At the top of Figure 1, the five creoles appear close together, and the Kabuverdianu creole varieties of Sotavento and Barlavento occur especially close together. Papiamentu is also close to the Kabuverdianu and Guinea-Bissau Creole, which is consistent with studies that show the historical relations between Papiamentu and the Upper Guinea creoles, especially between Papiamentu and Kabuverdianu (for the relationship between Papiamentu and Kabuverdianu, e.g. Jacobs 2012; Freitas 2016). Santome, a Gulf of Guinea creole, appears somewhat separate from the Upper Guinea creoles (Guinea-Bissau Creole and Kabuverdianu) and Papiamentu. The normalized distances representing proximity between Santome and the other creoles are: Guinea-Bissau Creole = 0.07, Kabuverdianu (Sotavento) = 0.26, Papiamentu = 0.41. However, the connection between Santome and the other creoles shown in the network is less certain, because a significant amount of data for this language is missing (over 50% of the features), in comparison with the other language varieties. We also ran a similar analysis (57 dialectal features) in which we removed Santome from the language set, to test the effect of this language in the outcome. The major difference was that the group of creole languages clustered more closely, and was more distant from the other groups. The result was otherwise similar to the tree in Figure 2.

Figure 2
Figure 2

Split tree of a Neighbour-Joining Tree of 45 morphosyntatic dialectal features of 15 language varieties.

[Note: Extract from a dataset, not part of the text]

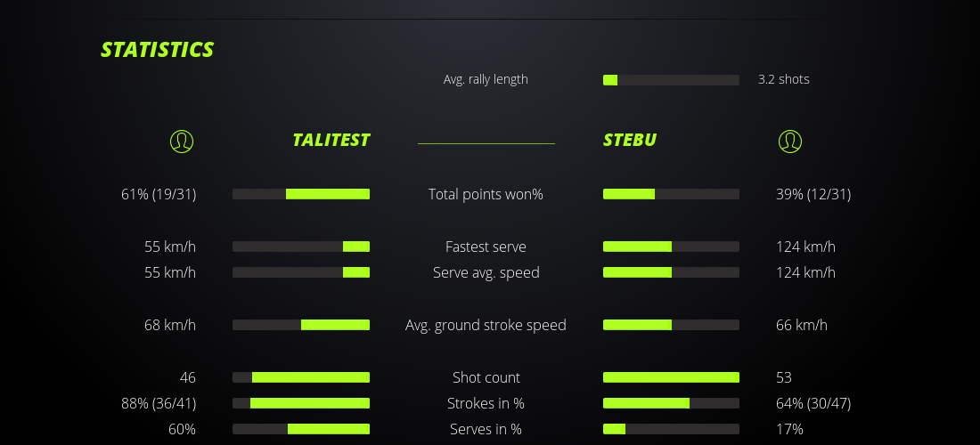Image resolution: width=980 pixels, height=445 pixels.
Task: Click Stebu's Total points won bar
Action: (671, 194)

Spoken Lisbon Portuguese appears relatively close to spoken Standardized Brazilian Portuguese (SBP) and Cape Verdean Portuguese (CVP), followed by Luanda Portuguese and then Libolo Portuguese. The position of SBP in the network shows that SBP tends to be closer to Lisbon Portuguese than to Brazilian vernacular Portuguese varieties, even though only spoken language data is considered in this study. The proximity of CVP to SBP and Lisbon Portuguese corresponds to the findings of recent studies that note the use of Portuguese mainly as an L2 variety in Cape Verde (a non-nativized variety), and to the use of European Portuguese as a referential variety for CVP speakers (Alexandre 2018). However, there is an increase in the use of Portuguese in a wider range of communicative contexts in Cape Verde, where only Kabuverdianu was used previously (Lopes & Oliveira 2018). In contrast with the situation in Cape Verde, Portuguese is spoken as L1 variety in Angola (for studies on varieties of Portuguese spoken in Angola, e.g. Inverno 2011; Figueiredo & Oliveira 2013). The Luanda Portuguese variety appears closer to the more standard varieties (Lisbon, SBP and CVP) than Libolo Portuguese does, which is expected, due to their sociolinguistic settings: Libolo Portuguese is a rural variety, and Luanda Portuguese is spoken in the capital of Angola.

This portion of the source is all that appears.